End of last year, industry groups helped set up a lobbying organization to prevent lawmakers from overriding Mr. Hogan’s veto.
For months, the Marylanders for Tax Fairness organization, backed by some of Silicon Valley’s leading lobby groups, has been warning Maryland lawmakers on cable news and local radio that a proposed digital advertising tax is a “bad idea” in a ” bad “be time.”
The coalition has highlighted the stories of small businesses that it says will ultimately pay the cost of the new tax when they buy ads online.
“A new $ 250 million tax during a pandemic,” the powerful narrator told an ad on a video of a bar in Annapolis. “Tell your lawmakers: Stop the digital advertising tax.”
While some states impose sales tax on some digital goods and services when they are purchased by customers, the Maryland tax is the first to be applied solely to revenue generated by a digital advertising company in the United States, experts say . The state lawmaker is expected to pass a second bill in the coming days clarifying that the tax does not apply to media companies and that the costs cannot be passed directly on to companies that buy ads, despite critics saying that the tax will still lead to higher tax rates on ads.
European politicians have turned to digital taxes in recent years as part of a major regulatory push against American tech giants.
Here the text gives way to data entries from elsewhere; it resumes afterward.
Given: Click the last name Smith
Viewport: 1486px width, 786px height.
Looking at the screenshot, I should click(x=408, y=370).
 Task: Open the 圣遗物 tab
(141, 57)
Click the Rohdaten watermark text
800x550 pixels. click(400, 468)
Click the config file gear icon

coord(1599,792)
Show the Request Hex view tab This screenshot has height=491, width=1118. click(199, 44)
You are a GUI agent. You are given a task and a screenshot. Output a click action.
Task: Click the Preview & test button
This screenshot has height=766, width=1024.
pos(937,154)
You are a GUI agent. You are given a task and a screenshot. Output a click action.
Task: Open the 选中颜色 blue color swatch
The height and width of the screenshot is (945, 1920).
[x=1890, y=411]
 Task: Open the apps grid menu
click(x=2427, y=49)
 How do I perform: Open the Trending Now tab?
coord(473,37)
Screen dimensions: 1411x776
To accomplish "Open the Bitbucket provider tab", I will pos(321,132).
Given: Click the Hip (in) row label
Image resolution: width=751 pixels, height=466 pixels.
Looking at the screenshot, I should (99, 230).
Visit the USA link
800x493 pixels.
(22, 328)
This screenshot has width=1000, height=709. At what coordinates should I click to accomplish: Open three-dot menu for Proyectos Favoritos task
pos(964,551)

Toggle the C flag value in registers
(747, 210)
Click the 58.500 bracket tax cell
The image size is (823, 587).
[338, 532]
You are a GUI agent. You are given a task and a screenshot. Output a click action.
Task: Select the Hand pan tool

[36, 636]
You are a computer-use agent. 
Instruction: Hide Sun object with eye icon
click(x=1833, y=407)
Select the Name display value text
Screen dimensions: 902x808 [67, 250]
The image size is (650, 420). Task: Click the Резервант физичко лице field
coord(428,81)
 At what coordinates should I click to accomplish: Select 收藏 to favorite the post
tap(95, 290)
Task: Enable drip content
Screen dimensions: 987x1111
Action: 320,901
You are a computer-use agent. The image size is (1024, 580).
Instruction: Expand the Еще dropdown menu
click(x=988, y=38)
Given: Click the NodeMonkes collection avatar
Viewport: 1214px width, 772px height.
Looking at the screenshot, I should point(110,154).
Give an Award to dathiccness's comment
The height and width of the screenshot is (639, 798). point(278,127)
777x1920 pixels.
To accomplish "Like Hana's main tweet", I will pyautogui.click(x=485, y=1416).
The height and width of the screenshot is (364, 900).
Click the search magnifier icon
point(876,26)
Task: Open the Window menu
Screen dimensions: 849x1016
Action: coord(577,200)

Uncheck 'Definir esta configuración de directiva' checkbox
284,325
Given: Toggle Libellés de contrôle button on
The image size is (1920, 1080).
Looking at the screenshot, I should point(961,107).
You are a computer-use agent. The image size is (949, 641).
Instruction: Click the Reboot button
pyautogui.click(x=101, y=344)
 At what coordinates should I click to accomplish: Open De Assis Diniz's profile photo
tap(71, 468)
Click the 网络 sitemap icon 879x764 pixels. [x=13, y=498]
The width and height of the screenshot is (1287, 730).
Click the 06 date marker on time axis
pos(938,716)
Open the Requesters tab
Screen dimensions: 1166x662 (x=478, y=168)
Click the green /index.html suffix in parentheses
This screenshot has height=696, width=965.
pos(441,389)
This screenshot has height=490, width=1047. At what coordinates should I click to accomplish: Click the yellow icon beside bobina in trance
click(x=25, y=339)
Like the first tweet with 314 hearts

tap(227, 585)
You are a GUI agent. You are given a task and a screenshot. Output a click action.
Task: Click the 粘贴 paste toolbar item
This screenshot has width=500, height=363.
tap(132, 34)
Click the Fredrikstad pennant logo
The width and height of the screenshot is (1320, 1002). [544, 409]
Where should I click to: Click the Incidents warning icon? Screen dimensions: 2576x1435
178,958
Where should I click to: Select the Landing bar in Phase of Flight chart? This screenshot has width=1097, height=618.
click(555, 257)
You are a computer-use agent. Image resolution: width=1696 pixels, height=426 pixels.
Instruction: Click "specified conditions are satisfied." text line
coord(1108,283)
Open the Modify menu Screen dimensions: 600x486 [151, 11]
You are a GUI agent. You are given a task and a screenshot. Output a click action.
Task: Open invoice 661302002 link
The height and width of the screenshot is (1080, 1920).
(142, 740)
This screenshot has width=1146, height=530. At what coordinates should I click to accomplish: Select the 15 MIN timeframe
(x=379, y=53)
France has imposed a 3 percent tax on some digital revenues. Austria taxed income from digital advertising at 5 percent. The European efforts have been condemned by the Trump administration, which threatened to impose tariffs on French goods on the matter.
“I don’t think the issue is any different in Maryland than it is in California, India, France or Spain,” said Senator James Rosapepe, a Democrat who is the vice chair of the tax committee. “Since they are so profitable, they should pay taxes.”
Maryland’s tax is likely to be brought to justice.
Opponents can argue that the law taxes out-of-state activities that are against the Constitution because the largest tech companies are not based in Maryland. You can also argue that the law violates a federal law that says taxes on digital goods or services must also apply to equivalent physical products.
“It’s tax discrimination,” said Dave Grimaldi, executive vice president of public policy at IAB, an online advertising trading group. “Once it goes into effect, there will be all kinds of challenges.”
But supporters of the law said they believed they were on solid ground to tax the giants.
“We believe that even if the overwriting is done, the industry is likely to file a lawsuit,” Ferguson said. He said lawmakers asked the attorney general if they could defend the law.
“And they have,” he said. “You have signed out.”